→ **Work item**: Reproduce only the lines of the material below that start at the line containing "This screenshot has height=590, width=522." and stop at the line containing "Open the virtual". Keep both end lines.

---+---

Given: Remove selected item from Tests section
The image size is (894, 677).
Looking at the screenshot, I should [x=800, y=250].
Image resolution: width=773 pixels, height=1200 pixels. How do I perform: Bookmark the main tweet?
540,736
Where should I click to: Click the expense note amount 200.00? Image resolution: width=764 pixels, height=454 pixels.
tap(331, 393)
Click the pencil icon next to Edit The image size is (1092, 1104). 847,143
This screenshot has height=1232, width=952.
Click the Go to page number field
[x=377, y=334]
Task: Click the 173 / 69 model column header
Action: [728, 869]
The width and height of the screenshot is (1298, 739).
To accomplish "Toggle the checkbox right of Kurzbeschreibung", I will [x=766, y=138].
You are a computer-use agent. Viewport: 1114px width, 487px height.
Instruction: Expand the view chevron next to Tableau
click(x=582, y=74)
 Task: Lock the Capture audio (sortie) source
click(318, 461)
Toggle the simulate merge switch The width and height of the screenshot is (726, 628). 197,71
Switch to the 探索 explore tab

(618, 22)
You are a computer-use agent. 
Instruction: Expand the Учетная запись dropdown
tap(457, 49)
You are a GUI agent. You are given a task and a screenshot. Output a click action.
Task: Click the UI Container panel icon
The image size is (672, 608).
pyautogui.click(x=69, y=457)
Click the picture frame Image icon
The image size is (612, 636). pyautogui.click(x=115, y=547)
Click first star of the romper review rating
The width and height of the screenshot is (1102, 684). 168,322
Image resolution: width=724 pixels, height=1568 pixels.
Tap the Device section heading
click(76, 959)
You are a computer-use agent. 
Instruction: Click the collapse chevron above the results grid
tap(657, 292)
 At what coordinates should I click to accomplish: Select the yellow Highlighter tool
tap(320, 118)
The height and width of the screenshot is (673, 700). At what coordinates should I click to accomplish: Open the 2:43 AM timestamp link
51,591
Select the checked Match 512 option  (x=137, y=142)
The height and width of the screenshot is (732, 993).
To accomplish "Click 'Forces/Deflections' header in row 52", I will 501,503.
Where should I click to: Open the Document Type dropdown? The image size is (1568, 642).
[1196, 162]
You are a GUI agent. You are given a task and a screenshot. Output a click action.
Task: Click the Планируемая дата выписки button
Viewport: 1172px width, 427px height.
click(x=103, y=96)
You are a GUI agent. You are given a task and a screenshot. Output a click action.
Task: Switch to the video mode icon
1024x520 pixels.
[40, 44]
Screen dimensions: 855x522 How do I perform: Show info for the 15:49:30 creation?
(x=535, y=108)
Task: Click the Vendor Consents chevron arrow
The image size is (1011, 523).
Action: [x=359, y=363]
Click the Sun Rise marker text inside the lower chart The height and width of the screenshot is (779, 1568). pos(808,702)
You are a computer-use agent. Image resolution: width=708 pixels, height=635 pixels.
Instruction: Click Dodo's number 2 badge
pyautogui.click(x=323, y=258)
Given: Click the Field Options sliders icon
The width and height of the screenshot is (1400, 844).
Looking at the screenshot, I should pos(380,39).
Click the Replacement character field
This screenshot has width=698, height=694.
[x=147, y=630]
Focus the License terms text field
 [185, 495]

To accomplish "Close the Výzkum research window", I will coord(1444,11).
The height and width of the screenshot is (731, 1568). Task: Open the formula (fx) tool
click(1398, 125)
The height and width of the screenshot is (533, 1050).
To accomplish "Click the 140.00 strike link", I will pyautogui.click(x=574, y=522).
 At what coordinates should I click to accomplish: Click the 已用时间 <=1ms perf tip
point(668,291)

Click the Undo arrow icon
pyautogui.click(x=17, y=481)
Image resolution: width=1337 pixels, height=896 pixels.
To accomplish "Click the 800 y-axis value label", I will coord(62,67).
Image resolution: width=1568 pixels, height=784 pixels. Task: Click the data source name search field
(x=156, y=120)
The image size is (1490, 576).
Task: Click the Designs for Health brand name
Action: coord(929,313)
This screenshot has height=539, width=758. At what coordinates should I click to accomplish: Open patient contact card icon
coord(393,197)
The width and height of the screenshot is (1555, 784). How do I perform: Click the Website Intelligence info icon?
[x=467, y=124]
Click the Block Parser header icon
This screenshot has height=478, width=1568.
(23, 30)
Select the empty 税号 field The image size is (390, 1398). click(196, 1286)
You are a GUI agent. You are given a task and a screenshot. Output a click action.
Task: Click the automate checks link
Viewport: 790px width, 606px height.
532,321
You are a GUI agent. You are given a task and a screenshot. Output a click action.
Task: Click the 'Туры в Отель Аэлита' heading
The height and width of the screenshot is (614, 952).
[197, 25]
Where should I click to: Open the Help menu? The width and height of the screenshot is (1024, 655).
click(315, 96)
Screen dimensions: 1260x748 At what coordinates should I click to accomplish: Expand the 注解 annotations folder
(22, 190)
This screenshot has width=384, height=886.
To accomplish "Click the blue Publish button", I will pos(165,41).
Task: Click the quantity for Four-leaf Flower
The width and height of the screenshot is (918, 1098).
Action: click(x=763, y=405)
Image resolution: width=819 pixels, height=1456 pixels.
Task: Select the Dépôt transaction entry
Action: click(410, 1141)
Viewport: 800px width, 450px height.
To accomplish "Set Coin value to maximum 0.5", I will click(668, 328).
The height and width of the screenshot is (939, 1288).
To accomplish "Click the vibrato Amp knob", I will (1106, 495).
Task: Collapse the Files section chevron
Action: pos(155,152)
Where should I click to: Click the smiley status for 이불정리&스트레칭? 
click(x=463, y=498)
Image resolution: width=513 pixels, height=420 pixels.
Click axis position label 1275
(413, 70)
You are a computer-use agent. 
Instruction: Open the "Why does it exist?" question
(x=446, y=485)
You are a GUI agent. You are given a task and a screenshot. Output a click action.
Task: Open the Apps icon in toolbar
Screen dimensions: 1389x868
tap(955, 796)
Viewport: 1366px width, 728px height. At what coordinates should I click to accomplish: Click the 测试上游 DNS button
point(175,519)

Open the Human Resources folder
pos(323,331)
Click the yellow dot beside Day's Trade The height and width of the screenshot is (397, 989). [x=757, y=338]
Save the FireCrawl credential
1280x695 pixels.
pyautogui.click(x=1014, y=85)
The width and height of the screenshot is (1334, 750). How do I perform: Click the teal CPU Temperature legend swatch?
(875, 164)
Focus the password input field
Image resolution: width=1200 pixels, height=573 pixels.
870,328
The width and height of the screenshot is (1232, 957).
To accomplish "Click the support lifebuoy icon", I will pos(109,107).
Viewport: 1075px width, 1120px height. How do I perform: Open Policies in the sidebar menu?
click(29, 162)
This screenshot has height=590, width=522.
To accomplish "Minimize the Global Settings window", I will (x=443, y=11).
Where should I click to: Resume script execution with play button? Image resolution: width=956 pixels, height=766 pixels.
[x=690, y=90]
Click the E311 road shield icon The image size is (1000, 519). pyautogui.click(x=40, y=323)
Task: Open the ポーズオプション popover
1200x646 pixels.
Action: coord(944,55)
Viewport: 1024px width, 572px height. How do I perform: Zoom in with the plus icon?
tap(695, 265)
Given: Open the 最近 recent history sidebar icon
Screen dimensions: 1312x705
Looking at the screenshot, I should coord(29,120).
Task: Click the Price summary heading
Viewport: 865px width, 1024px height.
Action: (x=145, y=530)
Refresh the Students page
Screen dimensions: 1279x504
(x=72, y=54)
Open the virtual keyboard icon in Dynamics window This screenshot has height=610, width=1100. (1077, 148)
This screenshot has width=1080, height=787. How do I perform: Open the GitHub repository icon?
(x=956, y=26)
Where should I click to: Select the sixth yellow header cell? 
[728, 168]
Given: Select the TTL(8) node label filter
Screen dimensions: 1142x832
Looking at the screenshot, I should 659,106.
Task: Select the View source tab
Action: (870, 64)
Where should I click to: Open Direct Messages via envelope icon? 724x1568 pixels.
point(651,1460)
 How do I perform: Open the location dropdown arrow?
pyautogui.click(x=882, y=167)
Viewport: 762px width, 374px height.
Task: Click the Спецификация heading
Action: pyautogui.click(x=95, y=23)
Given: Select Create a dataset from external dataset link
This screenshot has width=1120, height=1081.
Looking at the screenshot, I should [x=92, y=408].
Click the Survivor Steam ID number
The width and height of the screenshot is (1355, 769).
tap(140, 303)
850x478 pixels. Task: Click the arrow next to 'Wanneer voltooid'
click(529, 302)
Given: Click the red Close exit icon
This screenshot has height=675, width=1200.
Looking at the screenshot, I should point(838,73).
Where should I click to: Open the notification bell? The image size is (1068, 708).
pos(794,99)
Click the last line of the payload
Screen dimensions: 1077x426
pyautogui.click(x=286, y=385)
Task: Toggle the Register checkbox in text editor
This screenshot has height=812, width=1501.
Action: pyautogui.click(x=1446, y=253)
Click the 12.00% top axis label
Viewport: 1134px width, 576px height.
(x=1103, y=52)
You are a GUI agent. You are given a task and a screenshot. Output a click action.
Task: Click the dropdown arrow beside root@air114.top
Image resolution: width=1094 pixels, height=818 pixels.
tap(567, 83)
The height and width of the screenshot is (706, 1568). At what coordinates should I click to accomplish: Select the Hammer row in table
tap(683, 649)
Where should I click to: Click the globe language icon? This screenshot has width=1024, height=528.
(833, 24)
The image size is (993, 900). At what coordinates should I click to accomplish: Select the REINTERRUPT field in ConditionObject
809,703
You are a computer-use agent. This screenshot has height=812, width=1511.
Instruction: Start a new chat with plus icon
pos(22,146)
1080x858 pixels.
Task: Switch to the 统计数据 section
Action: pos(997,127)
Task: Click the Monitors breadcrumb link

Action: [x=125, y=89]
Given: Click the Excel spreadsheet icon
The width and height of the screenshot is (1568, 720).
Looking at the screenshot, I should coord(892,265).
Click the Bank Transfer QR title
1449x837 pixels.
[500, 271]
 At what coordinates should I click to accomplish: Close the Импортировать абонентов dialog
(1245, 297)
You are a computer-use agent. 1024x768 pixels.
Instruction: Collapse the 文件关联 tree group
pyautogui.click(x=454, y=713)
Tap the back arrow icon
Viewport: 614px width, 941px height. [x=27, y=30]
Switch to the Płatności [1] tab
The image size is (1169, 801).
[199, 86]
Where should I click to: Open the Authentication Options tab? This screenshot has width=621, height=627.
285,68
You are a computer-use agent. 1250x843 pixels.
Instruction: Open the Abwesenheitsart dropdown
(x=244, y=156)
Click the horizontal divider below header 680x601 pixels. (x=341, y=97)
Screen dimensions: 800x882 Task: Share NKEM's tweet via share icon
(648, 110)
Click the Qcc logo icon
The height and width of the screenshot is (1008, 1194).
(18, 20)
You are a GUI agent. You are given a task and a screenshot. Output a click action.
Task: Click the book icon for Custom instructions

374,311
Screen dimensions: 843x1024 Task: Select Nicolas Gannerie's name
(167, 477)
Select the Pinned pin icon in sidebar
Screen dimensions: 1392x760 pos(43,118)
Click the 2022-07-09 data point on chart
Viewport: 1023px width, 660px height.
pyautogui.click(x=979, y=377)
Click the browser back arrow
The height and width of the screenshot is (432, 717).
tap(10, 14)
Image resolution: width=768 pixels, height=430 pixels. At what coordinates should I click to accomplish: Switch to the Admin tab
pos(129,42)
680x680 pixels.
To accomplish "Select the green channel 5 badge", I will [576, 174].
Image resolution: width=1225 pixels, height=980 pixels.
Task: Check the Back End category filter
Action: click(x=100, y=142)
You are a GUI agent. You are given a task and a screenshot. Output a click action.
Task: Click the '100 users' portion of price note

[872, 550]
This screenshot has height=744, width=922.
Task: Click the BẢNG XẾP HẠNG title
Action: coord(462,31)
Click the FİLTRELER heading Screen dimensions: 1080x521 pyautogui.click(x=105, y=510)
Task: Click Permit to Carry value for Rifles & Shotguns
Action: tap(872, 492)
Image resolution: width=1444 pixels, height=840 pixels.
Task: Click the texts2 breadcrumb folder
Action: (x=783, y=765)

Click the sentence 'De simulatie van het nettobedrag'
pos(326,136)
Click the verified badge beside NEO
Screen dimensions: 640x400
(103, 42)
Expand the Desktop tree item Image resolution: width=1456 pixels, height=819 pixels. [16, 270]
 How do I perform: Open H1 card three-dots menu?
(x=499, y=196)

---+---

→ **Result of this exercise**:
This screenshot has height=590, width=522.
To accomplish "Minimize the Global Settings window", I will (x=443, y=11).
Where should I click to: Resume script execution with play button? Image resolution: width=956 pixels, height=766 pixels.
[x=690, y=90]
Click the E311 road shield icon The image size is (1000, 519). pyautogui.click(x=40, y=323)
Task: Open the ポーズオプション popover
1200x646 pixels.
Action: coord(944,55)
Viewport: 1024px width, 572px height. How do I perform: Zoom in with the plus icon?
tap(695, 265)
Given: Open the 最近 recent history sidebar icon
Screen dimensions: 1312x705
Looking at the screenshot, I should coord(29,120).
Task: Click the Price summary heading
Viewport: 865px width, 1024px height.
Action: (x=145, y=530)
Refresh the Students page
Screen dimensions: 1279x504
(x=72, y=54)
Open the virtual keyboard icon in Dynamics window This screenshot has height=610, width=1100. (1077, 148)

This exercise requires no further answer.